Known as Boxing Day, December 26 is a special day in Great Britain and some Commonwealth countries, particularly Australia, Canada, and New Zealand.

Traditionally, this was the day when gifts were handed out to servants, tradespeople, and the indigent sector of society.

However, moving forward into the 21st century, Boxing Day has morphed into a day known more for shopping sprees and various sporting events.

Origins of Boxing Day

The explanation surrounding the origins of the name "Boxing Day" is littered with variations.

A strand of theorists lean towards the belief that the name came from the opening of alms boxes placed within churches.

These boxes were designated for the collection of donations given out to the poor.

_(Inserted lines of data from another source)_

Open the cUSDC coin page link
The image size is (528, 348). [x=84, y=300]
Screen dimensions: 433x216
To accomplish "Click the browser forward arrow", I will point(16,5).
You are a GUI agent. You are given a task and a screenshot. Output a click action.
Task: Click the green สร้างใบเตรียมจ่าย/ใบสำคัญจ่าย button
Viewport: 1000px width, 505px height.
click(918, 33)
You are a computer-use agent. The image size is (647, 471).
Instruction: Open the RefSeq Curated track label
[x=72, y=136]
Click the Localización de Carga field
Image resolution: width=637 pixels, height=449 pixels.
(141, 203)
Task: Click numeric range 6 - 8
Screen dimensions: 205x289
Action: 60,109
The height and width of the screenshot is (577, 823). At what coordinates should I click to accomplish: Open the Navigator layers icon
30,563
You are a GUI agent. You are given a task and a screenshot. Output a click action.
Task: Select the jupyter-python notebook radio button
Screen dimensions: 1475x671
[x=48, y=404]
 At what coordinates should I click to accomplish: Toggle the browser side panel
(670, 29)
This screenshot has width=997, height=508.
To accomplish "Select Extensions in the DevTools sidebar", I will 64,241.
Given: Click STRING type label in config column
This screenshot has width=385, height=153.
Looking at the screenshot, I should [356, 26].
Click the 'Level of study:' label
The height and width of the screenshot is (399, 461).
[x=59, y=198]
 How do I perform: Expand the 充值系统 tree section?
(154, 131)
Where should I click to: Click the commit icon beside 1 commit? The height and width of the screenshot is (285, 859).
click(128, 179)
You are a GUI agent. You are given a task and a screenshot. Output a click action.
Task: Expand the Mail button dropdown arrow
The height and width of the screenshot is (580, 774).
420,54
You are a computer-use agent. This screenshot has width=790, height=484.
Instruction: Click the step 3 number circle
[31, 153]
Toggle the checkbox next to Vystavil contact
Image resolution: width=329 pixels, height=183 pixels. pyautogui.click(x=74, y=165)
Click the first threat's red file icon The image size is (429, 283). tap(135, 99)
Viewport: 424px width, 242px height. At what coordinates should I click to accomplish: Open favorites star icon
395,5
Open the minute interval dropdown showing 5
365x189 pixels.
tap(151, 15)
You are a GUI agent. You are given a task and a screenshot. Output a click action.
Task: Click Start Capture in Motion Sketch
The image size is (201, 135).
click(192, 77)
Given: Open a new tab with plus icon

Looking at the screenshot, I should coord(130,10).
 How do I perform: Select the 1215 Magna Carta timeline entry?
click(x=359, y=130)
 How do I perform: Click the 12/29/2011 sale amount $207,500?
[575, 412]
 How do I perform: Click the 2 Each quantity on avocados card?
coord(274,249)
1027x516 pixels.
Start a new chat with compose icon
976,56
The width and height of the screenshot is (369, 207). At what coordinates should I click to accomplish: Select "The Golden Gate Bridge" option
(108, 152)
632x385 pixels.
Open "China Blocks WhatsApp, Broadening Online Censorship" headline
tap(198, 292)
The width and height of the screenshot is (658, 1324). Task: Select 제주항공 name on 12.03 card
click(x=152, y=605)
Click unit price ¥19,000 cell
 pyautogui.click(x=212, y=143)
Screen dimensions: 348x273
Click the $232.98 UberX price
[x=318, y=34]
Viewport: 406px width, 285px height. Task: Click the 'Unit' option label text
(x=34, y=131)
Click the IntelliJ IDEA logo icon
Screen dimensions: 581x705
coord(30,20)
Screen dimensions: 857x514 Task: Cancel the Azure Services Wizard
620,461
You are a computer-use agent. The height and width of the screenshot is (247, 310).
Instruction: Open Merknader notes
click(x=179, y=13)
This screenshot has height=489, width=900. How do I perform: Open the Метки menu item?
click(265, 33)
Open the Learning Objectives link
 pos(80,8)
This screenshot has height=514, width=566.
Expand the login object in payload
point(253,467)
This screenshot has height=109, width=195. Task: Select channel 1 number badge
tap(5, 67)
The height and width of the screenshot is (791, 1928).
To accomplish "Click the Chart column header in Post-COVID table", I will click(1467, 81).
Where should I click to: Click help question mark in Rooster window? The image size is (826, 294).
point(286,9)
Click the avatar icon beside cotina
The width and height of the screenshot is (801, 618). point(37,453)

On the flip side, another group of theorists propose that "Boxing Day" is derived from the concept of boxes containing gifts that were given to employees the day after Christmas.

This theory rests on the fact that staff and servants would be busy facilitating their employer's Christmas Day celebrations.

As such, they were given the next day off for their own observance of the holiday.

The tradition of endowing bonuses to service employees has persisted into modern times, though it is now usually performed before Christmas Day rather than after.

Boxing Day Sports Activities

A noteworthy point to emphasize is that, depending on when December 26 falls on the calendar, the following Monday may be designated as the official public holiday.

The day is also recognized as the feast day of St. Stephen - the patron saint of horses. Consequently, Boxing Day has become closely associated with an assortment of sporting events:

- Horse races
- Foxhunting
- Rugby

Moreover, traditional foxhunting was largely altered in 2005 following legislation that was enacted in England and Wales, which mostly eliminated the use of hounds in hunts.

Boxing Day: An Unperpetuated Tradition

Interestingly, although Boxing Day originated from British customs, it wasn't carried over into the American colonies when the English settled there.

Although it's an integral part of British and some Commonwealth nations' holiday festivities, the concept of Boxing Day remains relatively unknown and unobserved across the United States.

In conclusion, whether it's seen as a day to express generosity towards those less fortunate or a day for sports and shopping, Boxing Day undeniably holds significant cultural importance in the countries where it's celebrated.